Battany admits damage is “pretty significant, but we really do not have numbers to put on it,” he added.

Battany is getting calls about what growers can do to salvage a crop. The first thing he reminds them is that frost season is not over. “The danger for frost continues until late May” and growers do not want to do anything that will jeopardize what crop they will make.

Post-frost recommendations

Battany is putting together post-frost recommendations for growers.

Merrill agrees with Battany that waiting is the right decision for now.

“We are seeing some dramatic changes in the growth of the vines. Growth is coming out everywhere, except where buds used to be. We are seeing suckers coming out of cordons,” Merrill said. He does not believe there are as many secondary buds as people are counting on to replace the fruit from primary buds killed by frost. Some spurs are “totally dry” like the result of winter kill. Merrill has seen year old wood dead from the frost.

The loss of the primary buds will result in less fruit from secondary or tertiary buds. It could easily be off as much as 50 percent.
★ ★ ★ ★ ★ ★ ★
In the vineyard frost passage, until when does the danger of frost continue?

MATERIAL SUPPLIED ::
★ ★ ★ ★ ★ ★ ★
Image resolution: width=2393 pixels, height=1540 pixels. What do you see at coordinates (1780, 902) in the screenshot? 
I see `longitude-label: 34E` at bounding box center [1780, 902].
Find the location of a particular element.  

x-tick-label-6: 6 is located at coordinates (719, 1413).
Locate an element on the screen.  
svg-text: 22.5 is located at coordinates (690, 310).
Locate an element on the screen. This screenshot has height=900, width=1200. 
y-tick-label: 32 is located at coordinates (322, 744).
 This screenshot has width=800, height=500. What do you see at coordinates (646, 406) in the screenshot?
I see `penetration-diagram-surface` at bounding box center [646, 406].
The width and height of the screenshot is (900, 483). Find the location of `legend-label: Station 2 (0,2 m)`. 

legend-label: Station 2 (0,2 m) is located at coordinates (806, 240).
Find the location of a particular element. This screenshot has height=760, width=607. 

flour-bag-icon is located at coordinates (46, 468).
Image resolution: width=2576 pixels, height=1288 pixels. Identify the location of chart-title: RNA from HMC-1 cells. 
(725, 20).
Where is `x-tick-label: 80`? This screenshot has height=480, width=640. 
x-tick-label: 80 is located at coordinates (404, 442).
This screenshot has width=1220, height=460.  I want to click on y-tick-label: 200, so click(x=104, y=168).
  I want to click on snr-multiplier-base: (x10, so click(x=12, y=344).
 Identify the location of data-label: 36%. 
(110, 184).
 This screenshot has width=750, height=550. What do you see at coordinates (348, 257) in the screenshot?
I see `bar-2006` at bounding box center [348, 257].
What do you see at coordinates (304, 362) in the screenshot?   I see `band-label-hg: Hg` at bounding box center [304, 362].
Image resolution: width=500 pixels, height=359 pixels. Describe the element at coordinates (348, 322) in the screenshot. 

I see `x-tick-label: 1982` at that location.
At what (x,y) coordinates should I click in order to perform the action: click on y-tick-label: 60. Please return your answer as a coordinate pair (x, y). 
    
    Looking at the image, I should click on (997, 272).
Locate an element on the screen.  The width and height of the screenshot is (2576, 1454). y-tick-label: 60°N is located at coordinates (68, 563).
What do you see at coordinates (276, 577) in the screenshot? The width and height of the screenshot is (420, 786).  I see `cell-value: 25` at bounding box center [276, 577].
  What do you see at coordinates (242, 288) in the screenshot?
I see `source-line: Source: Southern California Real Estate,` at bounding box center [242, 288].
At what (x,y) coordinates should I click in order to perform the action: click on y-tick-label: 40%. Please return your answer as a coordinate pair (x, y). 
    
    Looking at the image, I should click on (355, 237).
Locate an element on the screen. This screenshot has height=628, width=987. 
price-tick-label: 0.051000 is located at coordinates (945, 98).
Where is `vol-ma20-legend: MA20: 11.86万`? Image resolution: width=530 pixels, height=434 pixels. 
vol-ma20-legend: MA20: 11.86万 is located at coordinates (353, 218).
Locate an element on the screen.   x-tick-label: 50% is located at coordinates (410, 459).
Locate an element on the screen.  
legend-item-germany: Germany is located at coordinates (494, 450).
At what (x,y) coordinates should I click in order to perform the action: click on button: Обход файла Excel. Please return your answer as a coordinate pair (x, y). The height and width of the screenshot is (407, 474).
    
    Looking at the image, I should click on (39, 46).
★ ★ ★ ★ ★ ★ ★
REPLY ::
Until late May.